• _TASK STATEMENT_: Can you render the data below as a JSON list of strings, with one string for each line and blank lines left out?

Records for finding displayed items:

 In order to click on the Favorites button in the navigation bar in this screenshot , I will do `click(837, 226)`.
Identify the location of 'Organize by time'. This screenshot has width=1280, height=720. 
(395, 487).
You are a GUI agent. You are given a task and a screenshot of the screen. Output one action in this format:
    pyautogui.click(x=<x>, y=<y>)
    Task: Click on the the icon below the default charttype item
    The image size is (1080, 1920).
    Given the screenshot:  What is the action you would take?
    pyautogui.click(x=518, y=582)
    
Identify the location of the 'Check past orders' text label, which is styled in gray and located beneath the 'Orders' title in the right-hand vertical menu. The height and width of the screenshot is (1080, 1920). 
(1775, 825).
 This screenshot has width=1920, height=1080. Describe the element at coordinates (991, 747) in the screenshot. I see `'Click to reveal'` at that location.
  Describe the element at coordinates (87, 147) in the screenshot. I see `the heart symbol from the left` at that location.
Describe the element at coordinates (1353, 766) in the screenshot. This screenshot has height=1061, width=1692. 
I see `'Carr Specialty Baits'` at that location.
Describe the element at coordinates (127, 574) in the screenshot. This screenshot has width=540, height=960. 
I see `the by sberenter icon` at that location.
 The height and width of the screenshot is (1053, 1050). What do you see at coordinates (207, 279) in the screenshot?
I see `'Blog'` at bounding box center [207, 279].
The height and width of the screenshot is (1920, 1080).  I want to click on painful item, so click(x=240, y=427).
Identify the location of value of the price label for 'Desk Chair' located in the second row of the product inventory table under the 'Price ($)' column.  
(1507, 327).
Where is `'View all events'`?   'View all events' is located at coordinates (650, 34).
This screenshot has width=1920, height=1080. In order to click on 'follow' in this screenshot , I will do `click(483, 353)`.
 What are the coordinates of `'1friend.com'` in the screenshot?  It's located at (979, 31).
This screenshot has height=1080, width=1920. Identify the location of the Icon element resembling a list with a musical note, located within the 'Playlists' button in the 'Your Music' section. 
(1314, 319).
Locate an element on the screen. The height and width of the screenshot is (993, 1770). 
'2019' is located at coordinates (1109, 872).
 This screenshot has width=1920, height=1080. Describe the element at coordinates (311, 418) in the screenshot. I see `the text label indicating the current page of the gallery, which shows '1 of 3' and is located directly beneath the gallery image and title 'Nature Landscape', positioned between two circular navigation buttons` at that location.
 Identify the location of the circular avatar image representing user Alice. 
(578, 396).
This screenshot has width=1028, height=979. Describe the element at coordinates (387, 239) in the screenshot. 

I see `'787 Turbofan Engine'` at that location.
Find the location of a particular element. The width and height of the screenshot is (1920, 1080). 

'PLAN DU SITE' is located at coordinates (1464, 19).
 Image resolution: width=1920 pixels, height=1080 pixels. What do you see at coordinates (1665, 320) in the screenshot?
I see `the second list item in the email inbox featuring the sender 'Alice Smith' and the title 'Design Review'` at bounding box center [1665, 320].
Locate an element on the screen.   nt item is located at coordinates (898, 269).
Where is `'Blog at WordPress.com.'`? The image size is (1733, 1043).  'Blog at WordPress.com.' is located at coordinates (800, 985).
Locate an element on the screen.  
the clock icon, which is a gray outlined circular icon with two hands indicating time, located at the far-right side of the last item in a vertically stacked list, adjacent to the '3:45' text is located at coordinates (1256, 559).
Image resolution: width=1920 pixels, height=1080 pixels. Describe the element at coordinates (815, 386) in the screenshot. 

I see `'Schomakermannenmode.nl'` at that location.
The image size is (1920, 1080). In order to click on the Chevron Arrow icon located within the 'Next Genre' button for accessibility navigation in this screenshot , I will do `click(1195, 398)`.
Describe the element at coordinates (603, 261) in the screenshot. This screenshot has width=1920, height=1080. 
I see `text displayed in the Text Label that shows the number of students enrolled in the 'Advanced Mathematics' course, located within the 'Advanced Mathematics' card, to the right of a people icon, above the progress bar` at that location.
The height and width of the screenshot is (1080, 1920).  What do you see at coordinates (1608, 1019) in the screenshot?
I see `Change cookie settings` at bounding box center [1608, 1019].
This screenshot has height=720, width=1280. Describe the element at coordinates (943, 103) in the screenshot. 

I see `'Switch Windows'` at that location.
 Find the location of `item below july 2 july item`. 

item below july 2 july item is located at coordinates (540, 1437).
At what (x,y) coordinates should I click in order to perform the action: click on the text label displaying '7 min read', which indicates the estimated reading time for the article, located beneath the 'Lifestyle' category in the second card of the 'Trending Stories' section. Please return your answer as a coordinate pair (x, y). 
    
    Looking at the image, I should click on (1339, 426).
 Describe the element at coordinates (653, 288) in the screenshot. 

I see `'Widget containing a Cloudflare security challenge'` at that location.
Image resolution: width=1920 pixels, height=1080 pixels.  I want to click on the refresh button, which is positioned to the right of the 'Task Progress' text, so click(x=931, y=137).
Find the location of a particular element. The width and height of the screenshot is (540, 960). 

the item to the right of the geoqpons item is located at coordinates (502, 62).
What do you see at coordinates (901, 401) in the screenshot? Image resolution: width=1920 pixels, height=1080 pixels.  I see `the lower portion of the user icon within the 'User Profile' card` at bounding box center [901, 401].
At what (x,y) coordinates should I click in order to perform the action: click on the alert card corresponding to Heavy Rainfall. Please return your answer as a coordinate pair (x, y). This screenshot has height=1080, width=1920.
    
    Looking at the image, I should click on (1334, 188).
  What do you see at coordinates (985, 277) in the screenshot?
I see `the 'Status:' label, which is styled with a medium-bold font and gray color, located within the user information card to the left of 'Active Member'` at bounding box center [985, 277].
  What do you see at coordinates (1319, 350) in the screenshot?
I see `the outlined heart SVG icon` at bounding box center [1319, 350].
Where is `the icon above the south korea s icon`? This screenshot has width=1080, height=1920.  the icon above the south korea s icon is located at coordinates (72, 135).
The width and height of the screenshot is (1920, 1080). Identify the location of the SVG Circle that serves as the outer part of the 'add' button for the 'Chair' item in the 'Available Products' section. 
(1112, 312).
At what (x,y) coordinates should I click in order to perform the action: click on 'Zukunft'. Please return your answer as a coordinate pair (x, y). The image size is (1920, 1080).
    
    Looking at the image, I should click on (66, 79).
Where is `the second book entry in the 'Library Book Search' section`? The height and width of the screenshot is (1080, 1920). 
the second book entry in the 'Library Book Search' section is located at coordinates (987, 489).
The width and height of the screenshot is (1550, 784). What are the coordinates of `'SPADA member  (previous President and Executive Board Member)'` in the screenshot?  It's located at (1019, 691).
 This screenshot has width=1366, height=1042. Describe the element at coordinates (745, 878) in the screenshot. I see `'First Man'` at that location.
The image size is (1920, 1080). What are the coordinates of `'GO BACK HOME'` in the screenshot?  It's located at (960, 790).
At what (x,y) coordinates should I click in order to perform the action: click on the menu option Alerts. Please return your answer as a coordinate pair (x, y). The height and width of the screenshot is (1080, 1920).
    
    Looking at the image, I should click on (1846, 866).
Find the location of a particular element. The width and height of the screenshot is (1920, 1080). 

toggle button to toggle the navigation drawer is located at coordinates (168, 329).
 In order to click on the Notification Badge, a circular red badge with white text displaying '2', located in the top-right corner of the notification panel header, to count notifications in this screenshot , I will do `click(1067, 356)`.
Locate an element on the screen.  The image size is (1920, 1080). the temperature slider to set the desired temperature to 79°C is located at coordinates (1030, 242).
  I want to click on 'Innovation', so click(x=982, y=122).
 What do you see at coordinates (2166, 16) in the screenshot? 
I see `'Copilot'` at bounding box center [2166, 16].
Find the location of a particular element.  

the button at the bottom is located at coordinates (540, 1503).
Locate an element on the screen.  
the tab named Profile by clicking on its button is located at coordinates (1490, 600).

• _TASK ANSWER_:
[
  " In order to click on the Favorites button in the navigation bar in this screenshot , I will do `click(837, 226)`.",
  "Identify the location of 'Organize by time'. This screenshot has width=1280, height=720. ",
  "(395, 487).",
  "You are a GUI agent. You are given a task and a screenshot of the screen. Output one action in this format:",
  "    pyautogui.click(x=<x>, y=<y>)",
  "    Task: Click on the the icon below the default charttype item",
  "    The image size is (1080, 1920).",
  "    Given the screenshot:  What is the action you would take?",
  "    pyautogui.click(x=518, y=582)",
  "Identify the location of the 'Check past orders' text label, which is styled in gray and located beneath the 'Orders' title in the right-hand vertical menu. The height and width of the screenshot is (1080, 1920). ",
  "(1775, 825).",
  " This screenshot has width=1920, height=1080. Describe the element at coordinates (991, 747) in the screenshot. I see `'Click to reveal'` at that location.",
  "  Describe the element at coordinates (87, 147) in the screenshot. I see `the heart symbol from the left` at that location.",
  "Describe the element at coordinates (1353, 766) in the screenshot. This screenshot has height=1061, width=1692. ",
  "I see `'Carr Specialty Baits'` at that location.",
  "Describe the element at coordinates (127, 574) in the screenshot. This screenshot has width=540, height=960. ",
  "I see `the by sberenter icon` at that location.",
  " The height and width of the screenshot is (1053, 1050). What do you see at coordinates (207, 279) in the screenshot?",
  "I see `'Blog'` at bounding box center [207, 279].",
  "The height and width of the screenshot is (1920, 1080).  I want to click on painful item, so click(x=240, y=427).",
  "Identify the location of value of the price label for 'Desk Chair' located in the second row of the product inventory table under the 'Price ($)' column.  ",
  "(1507, 327).",
  "Where is `'View all events'`?   'View all events' is located at coordinates (650, 34).",
  "This screenshot has width=1920, height=1080. In order to click on 'follow' in this screenshot , I will do `click(483, 353)`.",
  " What are the coordinates of `'1friend.com'` in the screenshot?  It's located at (979, 31).",
  "This screenshot has height=1080, width=1920. Identify the location of the Icon element resembling a list with a musical note, located within the 'Playlists' button in the 'Your Music' section. ",
  "(1314, 319).",
  "Locate an element on the screen. The height and width of the screenshot is (993, 1770). ",
  "'2019' is located at coordinates (1109, 872).",
  " This screenshot has width=1920, height=1080. Describe the element at coordinates (311, 418) in the screenshot. I see `the text label indicating the current page of the gallery, which shows '1 of 3' and is located directly beneath the gallery image and title 'Nature Landscape', positioned between two circular navigation buttons` at that location.",
  " Identify the location of the circular avatar image representing user Alice. ",
  "(578, 396).",
  "This screenshot has width=1028, height=979. Describe the element at coordinates (387, 239) in the screenshot. ",
  "I see `'787 Turbofan Engine'` at that location.",
  "Find the location of a particular element. The width and height of the screenshot is (1920, 1080). ",
  "'PLAN DU SITE' is located at coordinates (1464, 19).",
  " Image resolution: width=1920 pixels, height=1080 pixels. What do you see at coordinates (1665, 320) in the screenshot?",
  "I see `the second list item in the email inbox featuring the sender 'Alice Smith' and the title 'Design Review'` at bounding box center [1665, 320].",
  "Locate an element on the screen.   nt item is located at coordinates (898, 269).",
  "Where is `'Blog at WordPress.com.'`? The image size is (1733, 1043).  'Blog at WordPress.com.' is located at coordinates (800, 985).",
  "Locate an element on the screen.  ",
  "the clock icon, which is a gray outlined circular icon with two hands indicating time, located at the far-right side of the last item in a vertically stacked list, adjacent to the '3:45' text is located at coordinates (1256, 559).",
  "Image resolution: width=1920 pixels, height=1080 pixels. Describe the element at coordinates (815, 386) in the screenshot. ",
  "I see `'Schomakermannenmode.nl'` at that location.",
  "The image size is (1920, 1080). In order to click on the Chevron Arrow icon located within the 'Next Genre' button for accessibility navigation in this screenshot , I will do `click(1195, 398)`.",
  "Describe the element at coordinates (603, 261) in the screenshot. This screenshot has width=1920, height=1080. ",
  "I see `text displayed in the Text Label that shows the number of students enrolled in the 'Advanced Mathematics' course, located within the 'Advanced Mathematics' card, to the right of a people icon, above the progress bar` at that location.",
  "The height and width of the screenshot is (1080, 1920).  What do you see at coordinates (1608, 1019) in the screenshot?",
  "I see `Change cookie settings` at bounding box center [1608, 1019].",
  "This screenshot has height=720, width=1280. Describe the element at coordinates (943, 103) in the screenshot. ",
  "I see `'Switch Windows'` at that location.",
  " Find the location of `item below july 2 july item`. ",
  "item below july 2 july item is located at coordinates (540, 1437).",
  "At what (x,y) coordinates should I click in order to perform the action: click on the text label displaying '7 min read', which indicates the estimated reading time for the article, located beneath the 'Lifestyle' category in the second card of the 'Trending Stories' section. Please return your answer as a coordinate pair (x, y). ",
  "    Looking at the image, I should click on (1339, 426).",
  " Describe the element at coordinates (653, 288) in the screenshot. ",
  "I see `'Widget containing a Cloudflare security challenge'` at that location.",
  "Image resolution: width=1920 pixels, height=1080 pixels.  I want to click on the refresh button, which is positioned to the right of the 'Task Progress' text, so click(x=931, y=137).",
  "Find the location of a particular element. The width and height of the screenshot is (540, 960). ",
  "the item to the right of the geoqpons item is located at coordinates (502, 62).",
  "What do you see at coordinates (901, 401) in the screenshot? Image resolution: width=1920 pixels, height=1080 pixels.  I see `the lower portion of the user icon within the 'User Profile' card` at bounding box center [901, 401].",
  "At what (x,y) coordinates should I click in order to perform the action: click on the alert card corresponding to Heavy Rainfall. Please return your answer as a coordinate pair (x, y). This screenshot has height=1080, width=1920.",
  "    Looking at the image, I should click on (1334, 188).",
  "  What do you see at coordinates (985, 277) in the screenshot?",
  "I see `the 'Status:' label, which is styled with a medium-bold font and gray color, located within the user information card to the left of 'Active Member'` at bounding box center [985, 277].",
  "  What do you see at coordinates (1319, 350) in the screenshot?",
  "I see `the outlined heart SVG icon` at bounding box center [1319, 350].",
  "Where is `the icon above the south korea s icon`? This screenshot has width=1080, height=1920.  the icon above the south korea s icon is located at coordinates (72, 135).",
  "The width and height of the screenshot is (1920, 1080). Identify the location of the SVG Circle that serves as the outer part of the 'add' button for the 'Chair' item in the 'Available Products' section. ",
  "(1112, 312).",
  "At what (x,y) coordinates should I click in order to perform the action: click on 'Zukunft'. Please return your answer as a coordinate pair (x, y). The image size is (1920, 1080).",
  "    Looking at the image, I should click on (66, 79).",
  "Where is `the second book entry in the 'Library Book Search' section`? The height and width of the screenshot is (1080, 1920). ",
  "the second book entry in the 'Library Book Search' section is located at coordinates (987, 489).",
  "The width and height of the screenshot is (1550, 784). What are the coordinates of `'SPADA member  (previous President and Executive Board Member)'` in the screenshot?  It's located at (1019, 691).",
  " This screenshot has width=1366, height=1042. Describe the element at coordinates (745, 878) in the screenshot. I see `'First Man'` at that location.",
  "The image size is (1920, 1080). What are the coordinates of `'GO BACK HOME'` in the screenshot?  It's located at (960, 790).",
  "At what (x,y) coordinates should I click in order to perform the action: click on the menu option Alerts. Please return your answer as a coordinate pair (x, y). The height and width of the screenshot is (1080, 1920).",
  "    Looking at the image, I should click on (1846, 866).",
  "Find the location of a particular element. The width and height of the screenshot is (1920, 1080). ",
  "toggle button to toggle the navigation drawer is located at coordinates (168, 329).",
  " In order to click on the Notification Badge, a circular red badge with white text displaying '2', located in the top-right corner of the notification panel header, to count notifications in this screenshot , I will do `click(1067, 356)`.",
  "Locate an element on the screen.  The image size is (1920, 1080). the temperature slider to set the desired temperature to 79°C is located at coordinates (1030, 242).",
  "  I want to click on 'Innovation', so click(x=982, y=122).",
  " What do you see at coordinates (2166, 16) in the screenshot? ",
  "I see `'Copilot'` at bounding box center [2166, 16].",
  "Find the location of a particular element.  ",
  "the button at the bottom is located at coordinates (540, 1503).",
  "Locate an element on the screen.  ",
  "the tab named Profile by clicking on its button is located at coordinates (1490, 600)."
]